‘I don’t want to be buried in Jersey,” my husband quipped the first time I raised the issue of an exit plan. We’re comedy writers, and though I had always enjoyed Martin’s jokes, I needed him to take this seriously.
“Where do you want to be?” I asked.
“Here,” he answered. “I plan on staying alive. It’s like a summer house. If you own it, you’ll end up going there.”
“I love the building, too,” I said. “But the staff isn’t prepared to do embalming.”
We both used humor to avoid unpleasant conversations, and this was certainly the most painful. In addition to being marriage partners for 36 years, we’d been a script writing team. Together 24/7, we got used to finishing the other’s sentences and sandwiches. The prospect of one of us outliving the other was horrific. A few years ago I joked, “Maybe we should book a flight on Malaysian Airlines.”
Martin and I have had no trouble choosing where to live, but figuring out how to die was impossible.

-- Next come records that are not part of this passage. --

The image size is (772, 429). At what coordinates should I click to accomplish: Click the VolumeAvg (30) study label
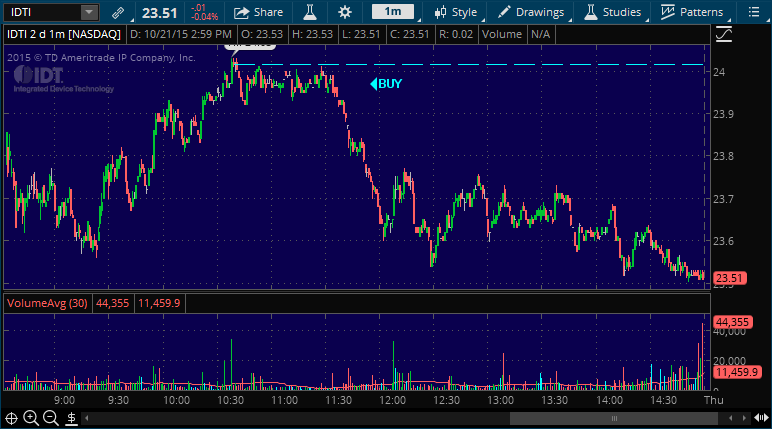point(47,303)
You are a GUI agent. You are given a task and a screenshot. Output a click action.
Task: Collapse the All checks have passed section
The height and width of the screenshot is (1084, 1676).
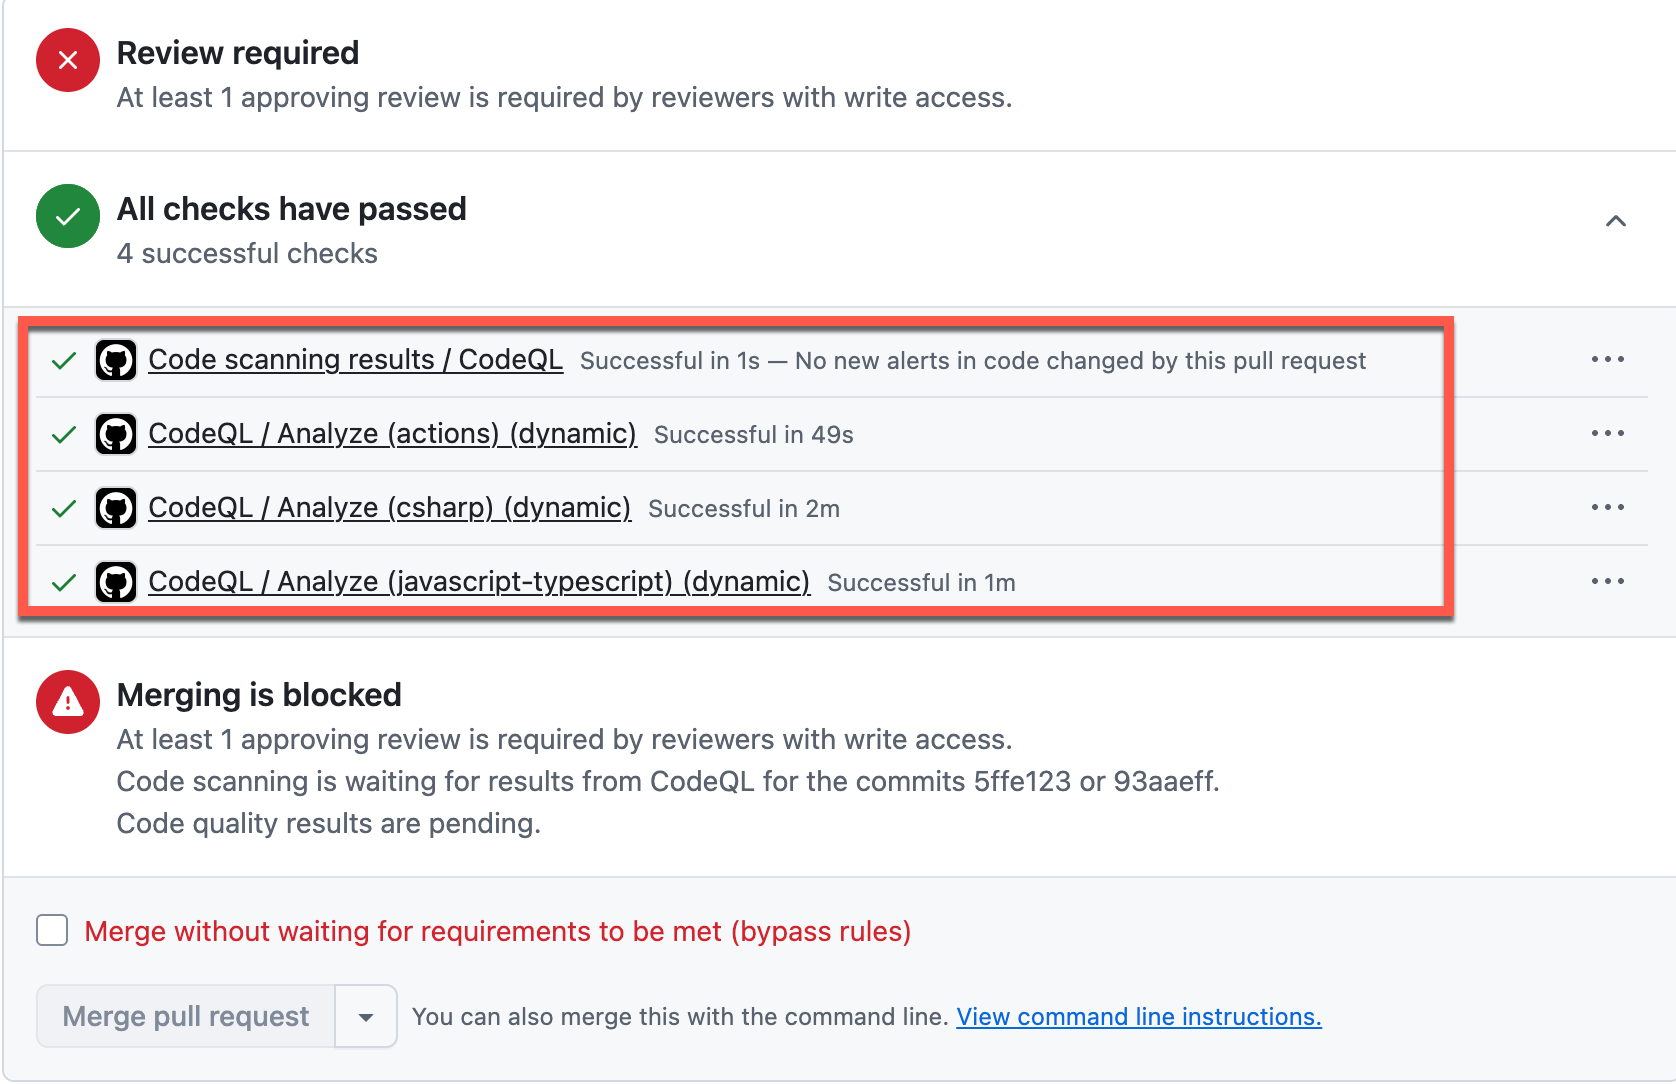coord(1615,221)
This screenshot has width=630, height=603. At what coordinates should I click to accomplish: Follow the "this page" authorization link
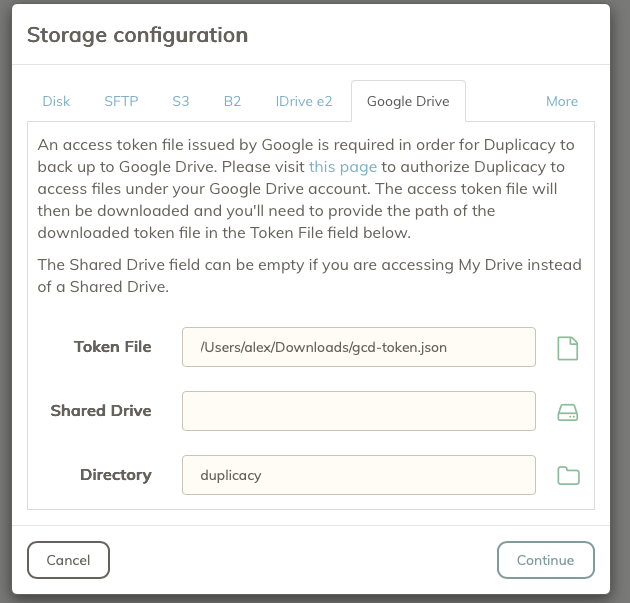(x=343, y=167)
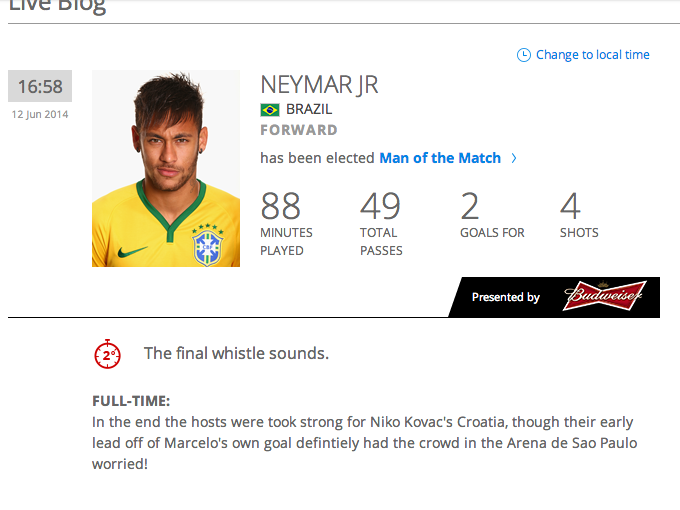680x510 pixels.
Task: Click the final whistle sounds entry
Action: tap(236, 353)
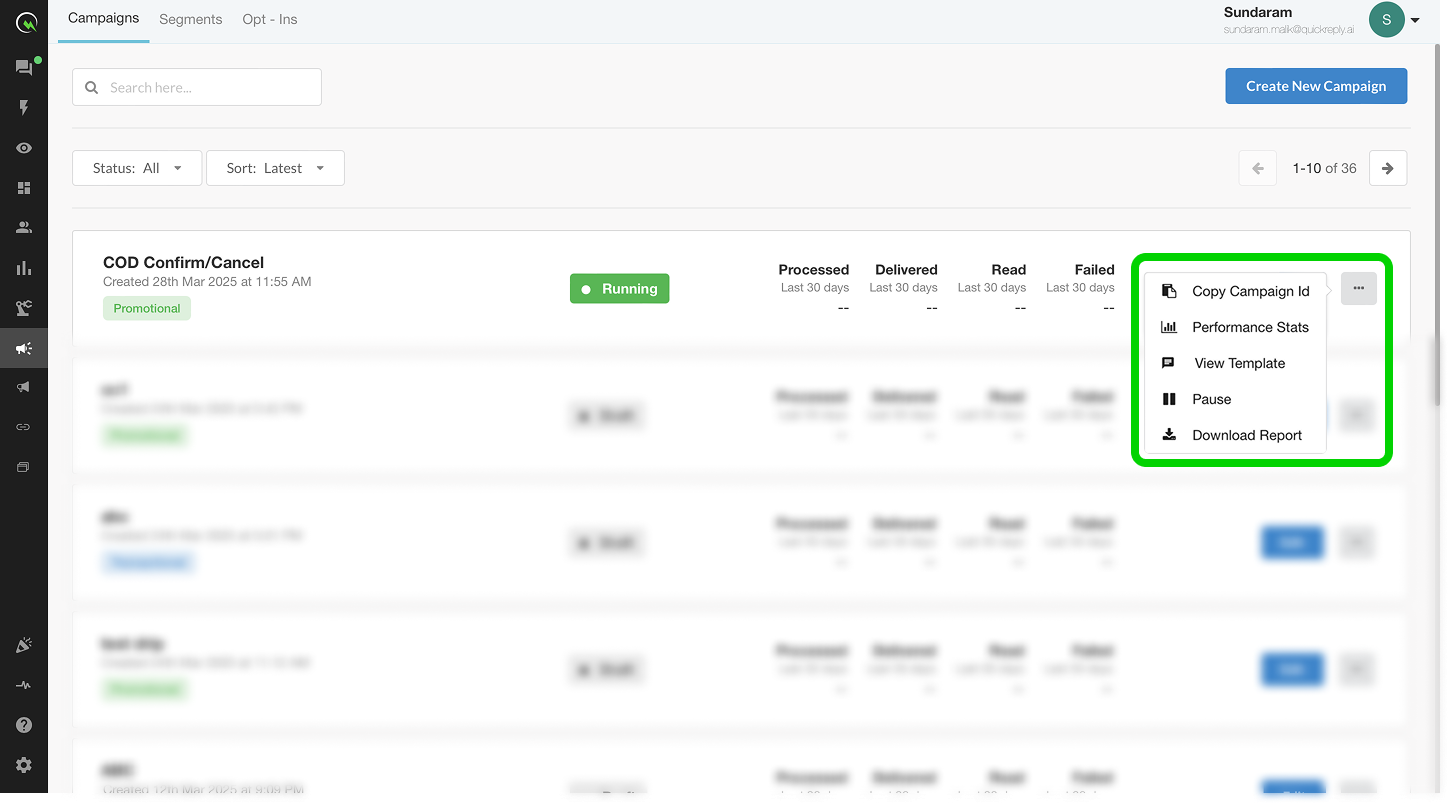Go to next page of campaigns
The width and height of the screenshot is (1448, 803).
(1387, 168)
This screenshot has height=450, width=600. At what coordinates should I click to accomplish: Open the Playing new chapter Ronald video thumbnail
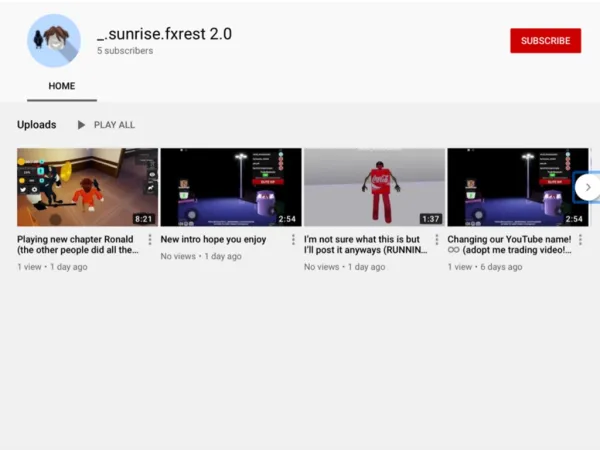87,187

His trying to ignore it only made me more anxious. I’m a planner. When choosing a hotel, I read every post on Trip Advisor, and I make my way through all the comments on Yelp before going to a restaurant. I couldn’t do anything without getting him onboard.
Long before the internet, I decided I would start the project by checking out caskets. I called the 800 number of a company that discounted them. When I tried to show Martin photos they’d sent, he turned away and said, “Just put me in a pine box.”
“You shopped for weeks before choosing a guitar case,” I said. “This is far more important. What do you think of ‘the Harrison’?” I held up the glossy shot of a bronze casket with velvet lining that, for some reason, was perched on a faux beach.
Without looking, Martin said, “Those aren’t Jewish caskets.” He knew by the names — the Dartmouth, Winston and Grant. They had fancy fabrics and hardware, which observant Jews may have in their homes, but not in the hereafter.
I called the company, and a second batch of photos arrived. Martin was no more enthusiastic about ending up in the Moses, Aaron or David. A feminist, I, too, had a problem, and phoned again to say: “There’s no Miriam, no Esther, no Leah. And what about Sarah? The woman gave birth at 90. Naming a casket after her would be the equivalent of a lifetime achievement award.” He admitted they had nothing else.
This got us nowhere. How or where I ended up meant surprisingly little to me. Though the tradition was to be buried, some Jewish friends had recently been cremated, perhaps because it’s cheaper and I thought more environmentally sound. I cared less about what we chose, but was desperate to have the matter resolved.
My parents had bought plots in advance, but when my mother died I was escorted into a casket room, tasked with picking out one. Because an oak coffee table was her last purchase, I chose oak. I couldn’t bear the thought of my husband, our son, or me forced to handle these details in the throes of loss.
Martin’s father was buried in Israel on the Mount of Olives, not far from Menachem Begin. My parents were in Los Angeles, close enough to Al Jolson’s monument to hear him should he ever start singing “Mammy” again. Maybe I could lure Martin into preplanning by treating it like an after-party. “Would you want to be in Brooklyn with Sinclair Lewis and Leonard Bernstein?” I asked. He shook his head. “How about in Queens with Harry Houdini?”
Some time passed before I came up with another idea. I’d started designing mosaic items, and after doing a few pet urns it occurred to me that if Martin and I were cremated, I could design an urn for us. I wasn’t yet aware that this coincided with elderly people in New Zealand forming clubs and building their own coffins. Not only is having a hand in your final resting place cost- effective, it also offered a measure of control.
I first ran the concept by our son, suspecting — correctly, as it turned out — that if he were receptive, Martin might go along. I then nipped our dinner plates, covering an urn with the shards, and working photos of family vacations into the design. It was comforting to know that the two of us would end up together in our son’s home, but mostly I was relieved that we finally had a plan.
A few weeks ago, though, Martin announced, “I changed my mind. I’d rather be buried.” I asked why. “I’m already disintegrating,” he quipped. “I may as well stick with that.”
Resenting the fact that coffins were back on the table, I said, “I figured it out last time and I’m busy picking where to stay in Sicily. If you want to do this, you figure it out.” He remained silent. Worried that his ambivalence would return us to limbo, I said, “You have two months to make burial arrangements.” Having already Googled to see the selection, I added, “If I were you, I’d get on it. Just counting the ones that begin with ‘Mount’, there are seven in New York.”
“What happens if I don’t?” he said, teasing.
I pointed to our urn. “That’s a literal deadline,” I said.
Sybil Adelman Sage has written for “Northern Exposure” and “The Bob Newhart Show.”